もともと僕は、AI支援形式証明には特注品が必要だろうと想定していました。形式証明エキスパートとして訓練されたAI(LLM)や、特別に作られたMCPホスト/MCPサーバーなどです(「AI支援形式証明への道 報告-1 // 僕の想定」参照)。
しかし、Comet が「それ、わたし出来ます」と言い出したので(「AI支援形式証明への道 報告-1 // Comet との経緯」参照)、誰でも無料で手に入るソフトウェアツールを準備して試してみた、という次第です。

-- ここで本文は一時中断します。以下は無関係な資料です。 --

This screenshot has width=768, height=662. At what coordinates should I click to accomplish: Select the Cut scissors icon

極端に比喩的・擬人化した例え話をするなら; 高級レストランを予約しないと食べられないと思っていたディナーを、「コンビニの食材だけ買ってきてもらえれば、わたし作ってあげるよ」と Comet が言ったようなものです。
コンビニの食材に相当するのが Lean と関連するソフトウェア一式です。具体的には:
- ツールチェインマネージャー elan
- ビルドツール兼パッケージマネージャー lake(elan によりインストール)

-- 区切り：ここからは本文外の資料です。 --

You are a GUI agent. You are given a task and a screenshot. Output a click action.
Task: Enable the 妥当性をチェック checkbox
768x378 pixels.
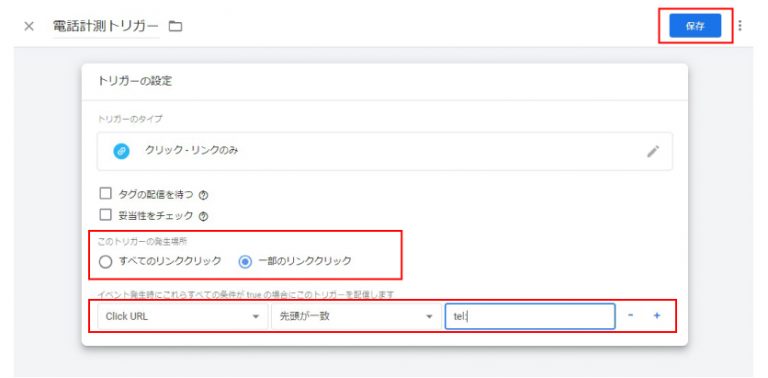point(105,214)
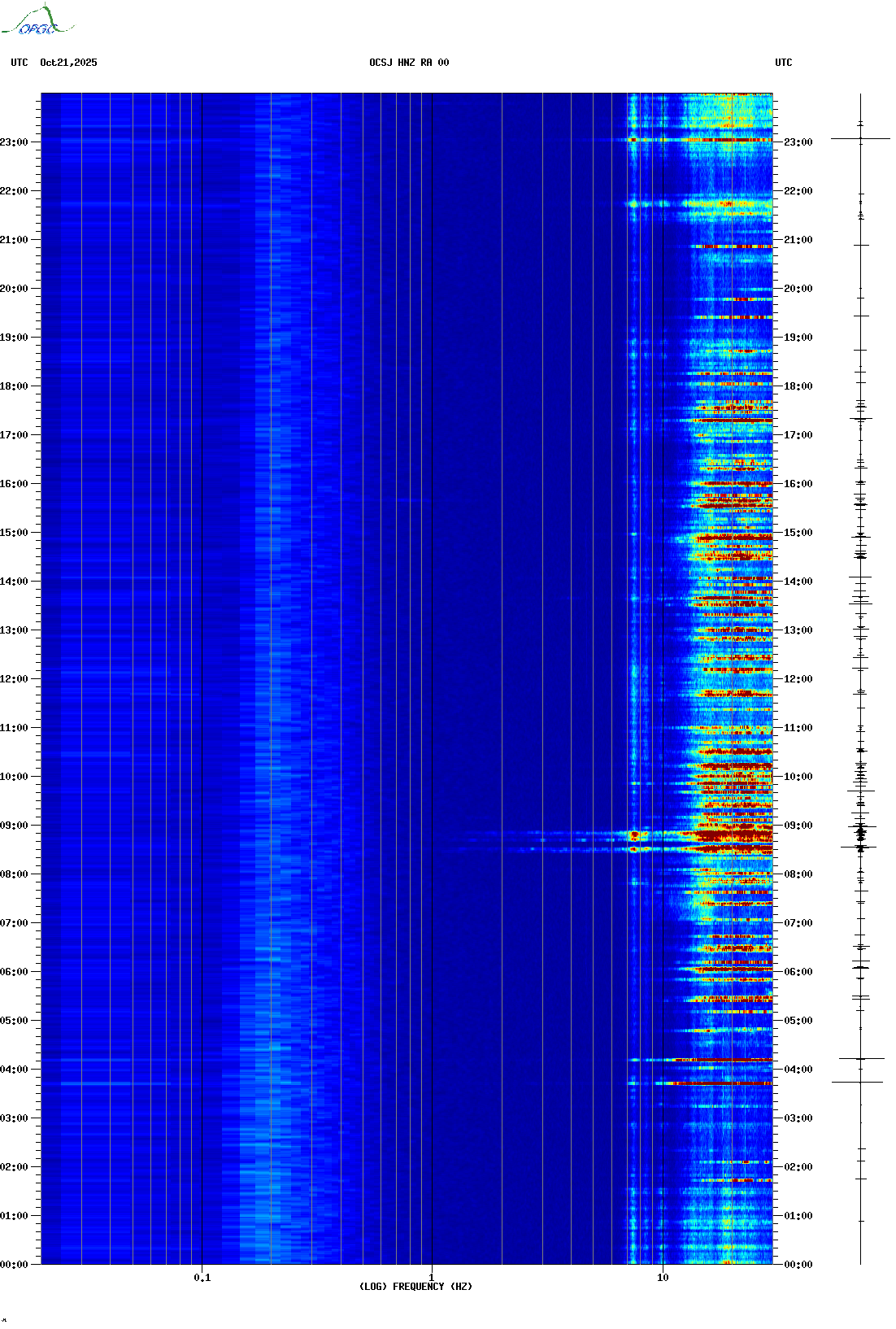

- 証明支援系 Lean 本体(elan によりインストール)
- コードエディタ VSCode
- VSCode拡張機能であるLean4拡張
いずれも off-the-shelf なソフトウェアです。そればかりか、すべて無料です。
AIも特注AIは不要で、現在ポピュラーなAIで十分です。Comet 曰く:
「自然言語を理解し、Lean 4 の基本構文・タクティクをそこそこ書ける LLM」であれば、そのまま他社・他モデルにも移植可能です。

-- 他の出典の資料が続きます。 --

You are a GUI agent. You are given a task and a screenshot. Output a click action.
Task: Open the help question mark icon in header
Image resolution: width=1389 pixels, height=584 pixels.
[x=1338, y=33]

特注品ではないので、運用上の不便さは残ります。Markdown文書をAIのチャット欄に貼り付ける、AIの出力を VSCode にコピペするといった単純作業は人間が担当します。幾分か「切ない」気分になってしまいます -- 「俺はコピペ係かよ」と。
しかし、コピペ作業は悪い面ばかりではありません。「AI ←→ 証明支援系」の通信・対話をすべて人間が手作業で仲介するので、ソフトウェアがやっていることがブラックボックス化することはありません。Lean のチェックが失敗して、エラーメッセージを参考にAIが修正するといった過程もすべて人間がモニターできます(つうか、モニターせざるを得ない)。
不便さ・面倒さは残ってはいるのですが、off-the-shelf なことは大きなメリットだと思います。キャッチフレーズは:
既製ツールだけでやるAI支援形式証明
「コンビニ食材だけで作る美味しいディナー」のノリです。